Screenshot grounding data
========
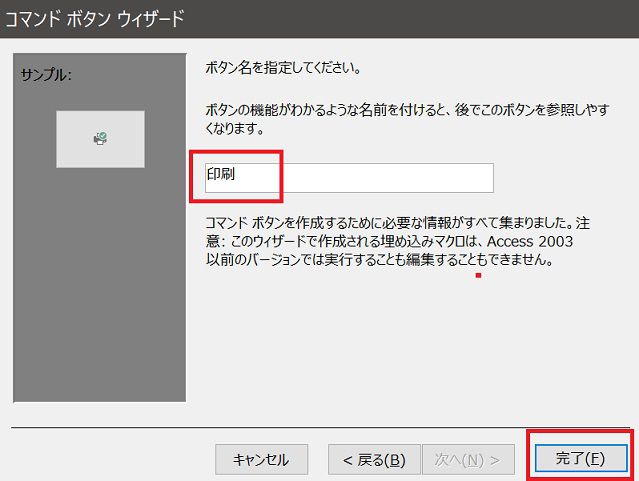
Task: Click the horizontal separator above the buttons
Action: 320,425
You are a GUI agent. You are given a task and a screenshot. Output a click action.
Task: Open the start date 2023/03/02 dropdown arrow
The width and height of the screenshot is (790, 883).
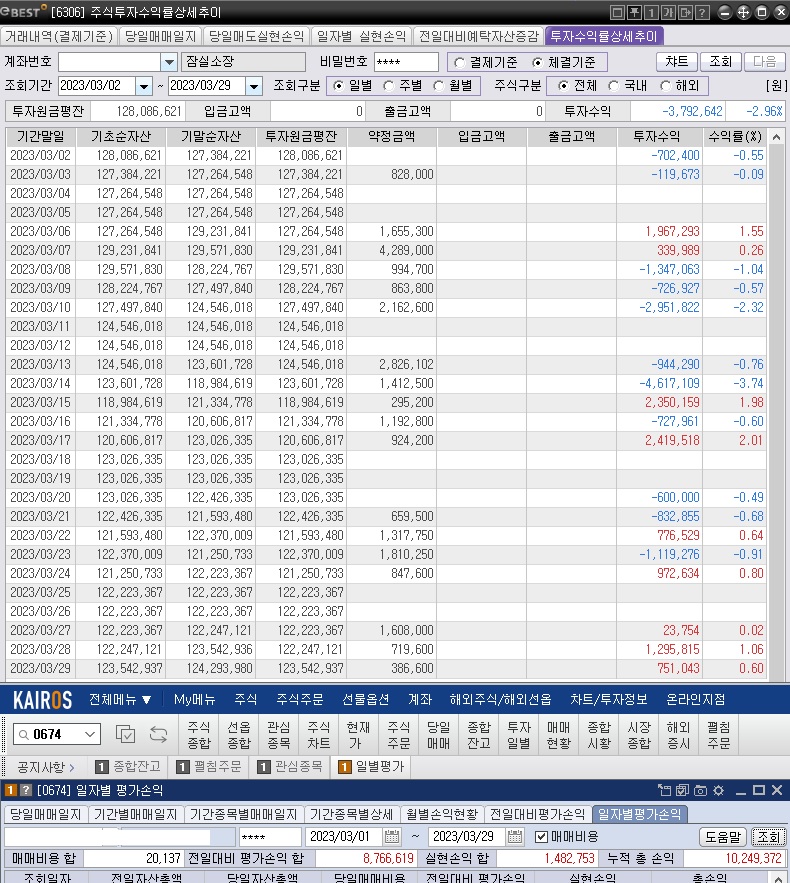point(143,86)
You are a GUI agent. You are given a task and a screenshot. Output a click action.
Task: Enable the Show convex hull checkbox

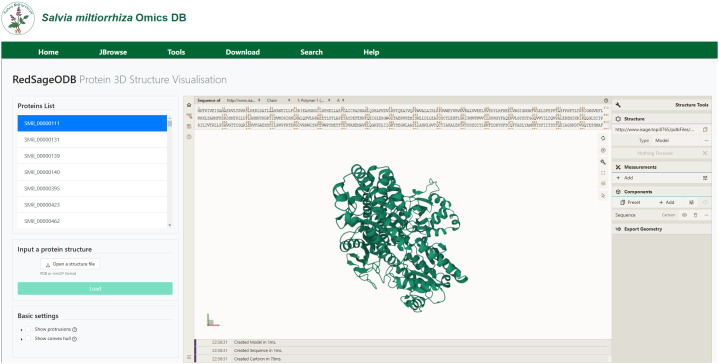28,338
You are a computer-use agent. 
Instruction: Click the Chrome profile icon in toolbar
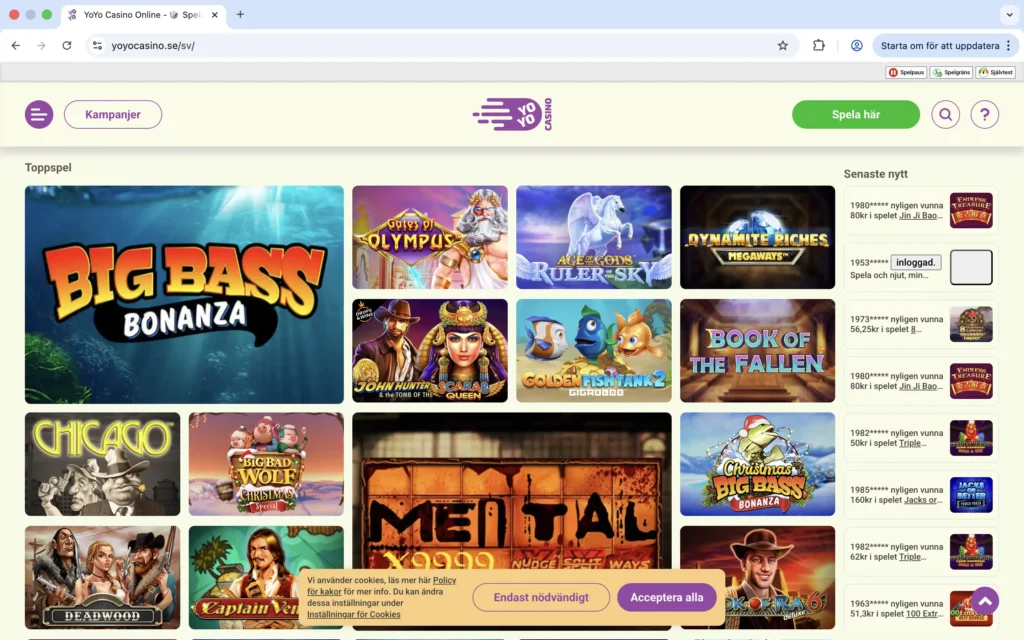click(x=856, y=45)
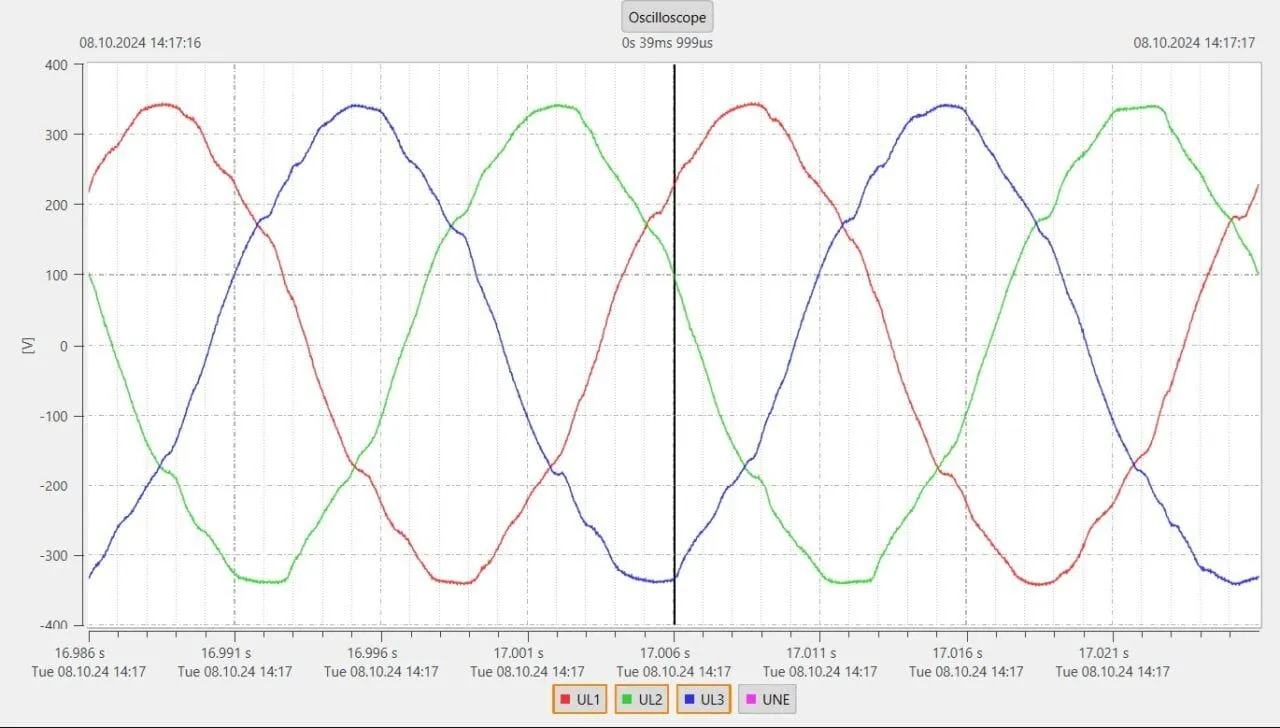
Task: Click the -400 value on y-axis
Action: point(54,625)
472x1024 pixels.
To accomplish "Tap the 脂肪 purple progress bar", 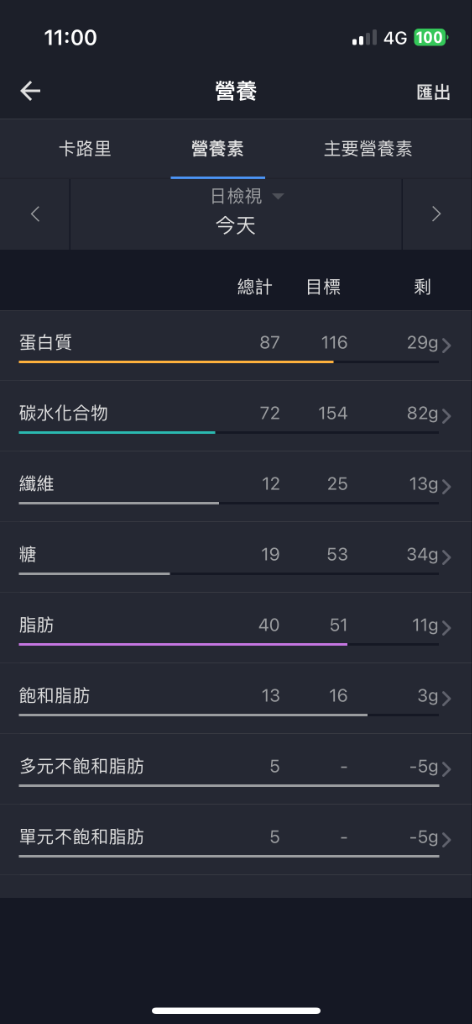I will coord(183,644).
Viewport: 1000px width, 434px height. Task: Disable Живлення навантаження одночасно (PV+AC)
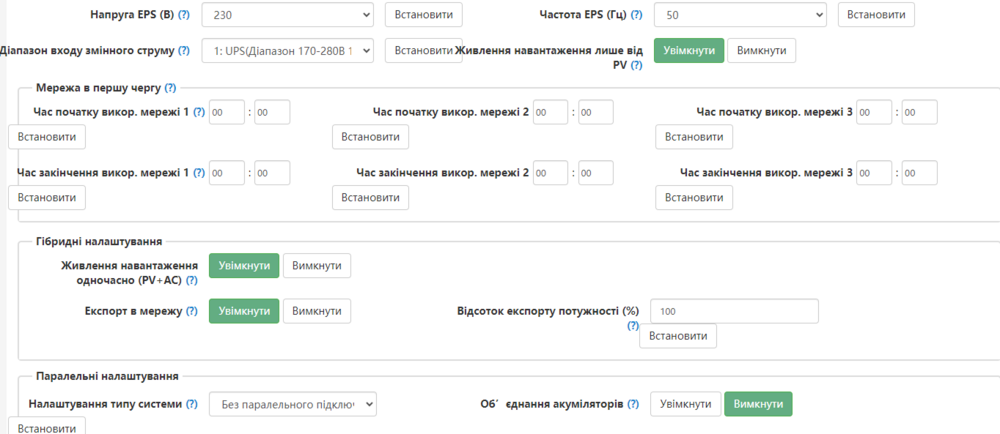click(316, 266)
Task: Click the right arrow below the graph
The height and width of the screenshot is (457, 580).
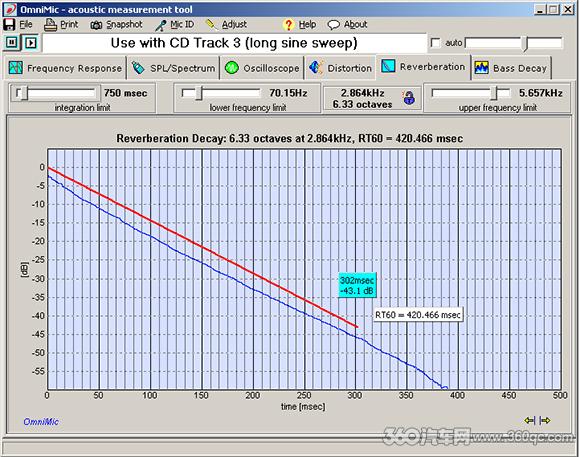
========
▶ _WHAT IS REQUIRED_:
What belongs in the answer is each line above from the line with "The width and" to the line with "You are a computer-use agent.", inclusive, reproduced exactly and free of pictures.

▶ _SOLUTION_:
The width and height of the screenshot is (790, 883).
point(143,86)
You are a GUI agent. You are given a task and a screenshot. Output a click action.
Task: Enable the Show convex hull checkbox

28,338
You are a computer-use agent. 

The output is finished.